Sterilization; mandatory requirements for dog and cat dealers. (HB1853)

Introduced By

Del. Rob Wittman (R-Montross)


Passed Committee
Passed House
Passed Senate
Signed by Governor
Became Law


Mandatory sterilization. Requires dog and cat dealers to adhere to the same mandatory sterilization requirements as releasing agencies. New dog and cat owners who purchase from dealers shall follow the same requirements as those who adopt at releasing agencies. Exemptions are made for fancier breeders, breed improvers, and hobby breeders. Read the Bill »


Bill Has Failed


01/03/2007Prefiled and ordered printed; offered 01/10/07 078967554
01/03/2007Referred to Committee on Agriculture, Chesapeake and Natural Resources
01/16/2007Impact statement from DPB (HB1853)
01/17/2007Tabled in Agriculture, Chesapeake and Natural Resources


fdr writes:

I'd support this bill if the exemptions were a LOT stricter. For example, breeding animals is not a hobby, any more than having children is a hobby.

bobbi c writes:

This bill, as written, hurts the good sources of deliberately bred dogs (responsible breeders with codes of ethics that take lifetime responsibility for the dogs they breed), and does not affect the bad ones. Bad breeders don't even license their dogs now - licensure rate in Virginia is around 10-15% - what makes you think they'll pay a dealer fee? The definitions are poorly written and would not exempt many reputable breeders.

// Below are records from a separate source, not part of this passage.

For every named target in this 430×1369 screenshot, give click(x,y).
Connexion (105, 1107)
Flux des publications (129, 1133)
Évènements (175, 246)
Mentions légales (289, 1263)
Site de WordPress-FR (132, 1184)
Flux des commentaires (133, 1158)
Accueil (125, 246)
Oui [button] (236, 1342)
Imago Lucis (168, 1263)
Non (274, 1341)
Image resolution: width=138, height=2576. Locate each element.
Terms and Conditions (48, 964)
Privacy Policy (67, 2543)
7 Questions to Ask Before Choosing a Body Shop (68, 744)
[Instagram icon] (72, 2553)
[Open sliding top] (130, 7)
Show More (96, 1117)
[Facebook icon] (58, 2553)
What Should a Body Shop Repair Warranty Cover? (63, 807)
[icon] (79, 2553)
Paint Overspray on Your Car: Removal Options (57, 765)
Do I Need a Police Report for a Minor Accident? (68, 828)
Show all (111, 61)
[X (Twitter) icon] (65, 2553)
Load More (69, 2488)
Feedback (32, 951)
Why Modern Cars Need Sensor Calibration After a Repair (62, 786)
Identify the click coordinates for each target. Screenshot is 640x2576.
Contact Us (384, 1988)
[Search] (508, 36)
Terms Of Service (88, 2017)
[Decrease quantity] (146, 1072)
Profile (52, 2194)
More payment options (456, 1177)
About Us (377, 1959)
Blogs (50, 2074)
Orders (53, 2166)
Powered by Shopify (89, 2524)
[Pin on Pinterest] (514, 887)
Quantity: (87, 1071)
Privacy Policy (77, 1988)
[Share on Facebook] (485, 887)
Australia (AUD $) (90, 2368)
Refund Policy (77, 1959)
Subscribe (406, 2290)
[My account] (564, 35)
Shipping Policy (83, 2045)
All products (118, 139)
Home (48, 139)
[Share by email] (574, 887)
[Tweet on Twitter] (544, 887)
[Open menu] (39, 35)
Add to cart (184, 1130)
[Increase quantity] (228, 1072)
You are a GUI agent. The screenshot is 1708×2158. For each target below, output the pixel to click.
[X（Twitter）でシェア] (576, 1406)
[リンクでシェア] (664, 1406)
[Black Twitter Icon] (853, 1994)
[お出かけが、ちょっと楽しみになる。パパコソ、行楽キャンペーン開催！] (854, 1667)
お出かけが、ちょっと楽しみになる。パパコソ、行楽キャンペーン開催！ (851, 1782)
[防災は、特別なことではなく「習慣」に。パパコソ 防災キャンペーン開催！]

The effects would disproportionately hurt the people doing the best job. That's not a sign of a good law, and the good breeders are understandably up in arms about it.

FDR, breeding is a hobby in that, if you do it well, you probably are not going to make any money - and it's considered a hobby by the IRS, meaning you can't write off your losses unless you meet strict criteria which virtually no one can. (Same goes for horses, for the same reason - because most people, if they honestly account for all expenses, can't reasonably expect to make a profit, and the Feds wont' let you write off hobby losses.)

If the goal of this bill (as was claimed) is to reduce unwanted animals, the solutions are simple and proven, with Pet Population study group studies that show what works and why. For example, the vast majority of animals in shelters are either hard-to-place pit bulls and pit mixes or else from unplanned and unwanted litters - an estimated 85% or so of animals in shelters, and over 90% of those unable to find homes and put to death.

So why not work FIRST on preventing unplanned and unwanted litters, and on discouraging irresponsible dog fighting, whose practitioners are the source of many of those homeless pit bulls?

We could greatly reduce the number of unwanted animals today, by doing the following -

(1) low cost spay/neuter - about 75% of owned dogs and over 85% of owned cats are already s/n, and most non-breeder owners who don't s/n can't afford it. Make it cheaper, and people DO get their pets fixed. This reduces unplanned and unwanted litters.

(2) TNR (trap neuter return) of feral cats,

(3) crack down on dog fighting

(4) do a better job placing the animals in shelters and rescues - check out - shelters like Charlottesville that followed this methodology were able to go to no kill of adoptable animals very rapidly.

The techniques include involving the community, getting the animals out and seen (Petfinder and adoption fairs), utilization of foster homes, and working to get the animals into homes.

It worked for Charlottesville/Albemarle - it can work in your community too. Virginia's human (and dog) population has been going up rapidly - but the euthanasia raw numbers, as well as the rate, are going DOWN. We are doing better - and we can do much better still - but it requires working together - the responsible dog breeder community, the shelters, the politicians. The good dog breeders are not the enemy here.